'''
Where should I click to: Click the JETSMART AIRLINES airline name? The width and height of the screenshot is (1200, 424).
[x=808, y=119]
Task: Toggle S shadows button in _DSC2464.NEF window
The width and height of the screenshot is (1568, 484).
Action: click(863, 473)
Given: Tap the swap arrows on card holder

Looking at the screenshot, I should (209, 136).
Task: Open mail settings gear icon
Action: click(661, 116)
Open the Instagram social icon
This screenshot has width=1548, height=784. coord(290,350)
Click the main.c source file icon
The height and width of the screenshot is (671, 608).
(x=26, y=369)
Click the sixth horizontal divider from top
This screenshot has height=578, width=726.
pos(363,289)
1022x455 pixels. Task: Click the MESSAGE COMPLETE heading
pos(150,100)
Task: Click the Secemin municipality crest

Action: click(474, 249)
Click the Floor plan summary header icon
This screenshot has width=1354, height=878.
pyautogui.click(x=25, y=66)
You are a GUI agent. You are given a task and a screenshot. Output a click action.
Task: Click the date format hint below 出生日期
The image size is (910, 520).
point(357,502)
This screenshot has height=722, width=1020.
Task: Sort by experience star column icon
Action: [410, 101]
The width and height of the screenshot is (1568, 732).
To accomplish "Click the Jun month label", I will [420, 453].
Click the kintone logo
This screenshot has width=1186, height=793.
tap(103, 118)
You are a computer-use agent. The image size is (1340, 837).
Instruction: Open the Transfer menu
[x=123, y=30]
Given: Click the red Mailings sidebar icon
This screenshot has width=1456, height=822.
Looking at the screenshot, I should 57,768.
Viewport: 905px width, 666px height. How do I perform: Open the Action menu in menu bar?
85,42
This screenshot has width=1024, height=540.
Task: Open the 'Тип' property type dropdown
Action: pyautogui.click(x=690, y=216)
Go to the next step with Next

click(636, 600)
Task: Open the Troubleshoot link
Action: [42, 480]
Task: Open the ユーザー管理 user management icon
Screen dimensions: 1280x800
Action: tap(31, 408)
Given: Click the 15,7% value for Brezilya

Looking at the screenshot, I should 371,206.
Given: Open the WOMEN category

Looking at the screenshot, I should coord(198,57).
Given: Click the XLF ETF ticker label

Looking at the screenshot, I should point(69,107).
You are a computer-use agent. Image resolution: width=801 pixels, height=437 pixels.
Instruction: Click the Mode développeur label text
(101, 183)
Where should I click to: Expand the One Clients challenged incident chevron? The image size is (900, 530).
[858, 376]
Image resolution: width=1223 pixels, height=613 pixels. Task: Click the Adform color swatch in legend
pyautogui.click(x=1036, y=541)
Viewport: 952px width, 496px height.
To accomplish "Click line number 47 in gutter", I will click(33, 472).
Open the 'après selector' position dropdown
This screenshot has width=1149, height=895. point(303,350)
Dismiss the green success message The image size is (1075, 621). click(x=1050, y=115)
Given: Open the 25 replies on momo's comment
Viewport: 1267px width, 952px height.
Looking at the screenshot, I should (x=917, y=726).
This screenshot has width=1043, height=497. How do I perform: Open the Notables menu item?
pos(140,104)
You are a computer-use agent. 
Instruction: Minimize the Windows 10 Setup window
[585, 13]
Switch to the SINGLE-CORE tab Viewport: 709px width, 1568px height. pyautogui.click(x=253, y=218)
'''
Problem requirements — Your answer should be the lines above from the one containing "You are a computer-use agent. Image" through the one containing "Given: Open the 25 replies on momo's comment", copied exactly and with both ends kept.

Problem solution —
You are a computer-use agent. Image resolution: width=801 pixels, height=437 pixels.
Instruction: Click the Mode développeur label text
(101, 183)
Where should I click to: Expand the One Clients challenged incident chevron? The image size is (900, 530).
[858, 376]
Image resolution: width=1223 pixels, height=613 pixels. Task: Click the Adform color swatch in legend
pyautogui.click(x=1036, y=541)
Viewport: 952px width, 496px height.
To accomplish "Click line number 47 in gutter", I will click(33, 472).
Open the 'après selector' position dropdown
This screenshot has width=1149, height=895. point(303,350)
Dismiss the green success message The image size is (1075, 621). click(x=1050, y=115)
Given: Open the 25 replies on momo's comment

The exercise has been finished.